Consumers today are happy to share a significant amount of personal data with connected devices in order to make the service more functional and convenient. The same applies to new cars and mobility solutions, and in future, autonomous shuttles. However, the consequences of losing control to a hacker may not simply be inconvenient or embarrassing, but potentially life threatening.
“We are putting more information out there and more trust in these vehicles, but it is important to bear in mind that the information we are sharing is personal,” said Chuck Brokish, Director of Automotive Business Development at Green Hills Software. “Users today are revealing their location, where and when they travel and which services they use. All of that information essentially tracks us as individuals.”
The risks have already been made clear. In 2016, a UK-based Nissan Leaf was hacked all the way from Australia. At the time, the NissanConnect smartphone app only required a car’s vehicle identification number (VIN) to take control, and by copy and pasting URL codes into an Internet browser, the researcher was able to access details such as where and when the car had recently been driven. Hacks such as this may not lead to the vehicle causing havoc on the road, but it could to your home being burgled while you’re at work, or even a coordinated hijacking.
Imagine how horrible it would be if you ride-hailed and a couple of days later found out that your bank accounts had been drained
It is not only location information or personal preferences on offer. In order to unlock a shared e-scooter or pay for a ride-hailing service, personal financial information must be accessed. Industry stakeholders are also pushing for new vehicles to feature an ‘e-wallet’ to pay for services such as tolls and fuel seamlessly.
“At this point, you are frankly looking at the risk of identity theft,” warned Brokish. “Imagine how horrible it would be if you ride-hailed and a couple of days later found out that your bank accounts had been drained.”
Autonomous vehicles
Consumers are taking greater risks with mobile devices in general, observed Brokish, and that mind set is spreading to new vehicles as well. But as elements of automated driving make their way onto the road, concerns around cyber security are amplified exponentially.
“As more autonomous capabilities become available, we will not be putting our lives in the hands of a driver, but in the car itself,” he said. “As such, we need to make sure no one can alter the path of that vehicle, or the functionality of critical driving functions. It is not just about securing our personal information, it is about securing our life.”

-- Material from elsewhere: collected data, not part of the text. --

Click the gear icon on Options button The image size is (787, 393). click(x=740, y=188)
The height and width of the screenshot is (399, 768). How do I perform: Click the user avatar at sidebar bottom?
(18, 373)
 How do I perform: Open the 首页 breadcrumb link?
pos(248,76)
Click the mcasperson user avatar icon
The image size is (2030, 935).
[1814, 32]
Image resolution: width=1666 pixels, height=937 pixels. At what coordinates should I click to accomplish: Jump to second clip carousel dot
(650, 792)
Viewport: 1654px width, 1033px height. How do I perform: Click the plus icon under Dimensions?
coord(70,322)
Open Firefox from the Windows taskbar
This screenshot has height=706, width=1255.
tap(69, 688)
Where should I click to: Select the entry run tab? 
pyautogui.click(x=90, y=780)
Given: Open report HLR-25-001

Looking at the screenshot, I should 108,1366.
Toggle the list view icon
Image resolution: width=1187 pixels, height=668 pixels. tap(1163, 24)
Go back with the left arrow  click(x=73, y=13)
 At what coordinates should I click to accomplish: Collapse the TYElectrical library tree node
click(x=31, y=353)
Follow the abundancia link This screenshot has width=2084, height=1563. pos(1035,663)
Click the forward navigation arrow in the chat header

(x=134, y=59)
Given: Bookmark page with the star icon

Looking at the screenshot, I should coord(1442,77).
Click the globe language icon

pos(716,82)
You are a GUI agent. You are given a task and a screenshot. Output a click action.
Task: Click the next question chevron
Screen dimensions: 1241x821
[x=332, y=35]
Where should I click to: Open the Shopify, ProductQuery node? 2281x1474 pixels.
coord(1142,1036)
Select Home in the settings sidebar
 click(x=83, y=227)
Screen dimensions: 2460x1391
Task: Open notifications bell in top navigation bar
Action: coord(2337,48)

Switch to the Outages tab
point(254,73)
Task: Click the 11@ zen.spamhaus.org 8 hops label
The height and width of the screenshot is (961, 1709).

It is not just about securing our personal information, it is about securing our life
Indeed, the risks associated with an unsecured smartphone are relatively minor. A hacker may be able to access your contact list or browser history, but there is no immediate safety threat. With an autonomous vehicle travelling upwards of 60 miles per hour through busy streets, the lives of its passengers, other road users and pedestrians are at stake. The now infamous hack that left Wired journalist Andy Greenberg stranded on a St. Louis highway after the brakes and steering had been hacked remotely by researchers is testament so.
“The autonomous vehicle has your life in its hands,” said Brokish. “Each step in automation means the need to keep that mobility device secure grows exponentially. It is vital that applications in the vehicle are properly separated and have freedom from interference. That will require mandatory access control, so we can manage who has access to what and when.”
A threat to society
Sharing all this data creates a pleasing user experience, but it does come at a risk. As more services and features enter a mobile device, consumers will naturally become more reliant on it. The panic of a lost phone today only underlines the issue: the financial value of a smartphone is easily eclipsed by the potential risk of private data falling into the wrong hands.
The idea of securing the future of mobility is absolutely critical to our core concerns
Despite this, consumers are likely to provide mobility devices with even greater access to their personal information than they do with their smartphone. The fallout of that information being accessed by a hacker extends further than a leaked address book—it could cripple societies.
With private vehicle ownership expected to fall, many will instead depend on reliable and safe mobility services. If those services go down, it could leave consumers isolated. “For every good that all of these tools bring into our life, we are also becoming more dependent on them,” said Brokish. “If we do not have our own vehicles any more, we are relying on mobility to get to work, hospital or play. But if someone shuts the system down, we will be paralysed.”
For companies such as California-headquartered Green Hills Software, tackling these challenges is front of mind. “The idea of securing the future of mobility is absolutely critical to our core concerns,” affirmed Brokish. “We need to ensure that all aspects of the design are secured. This means every port, every connection and every critical task, because hackers are relentless when it comes to discovering vulnerabilities.”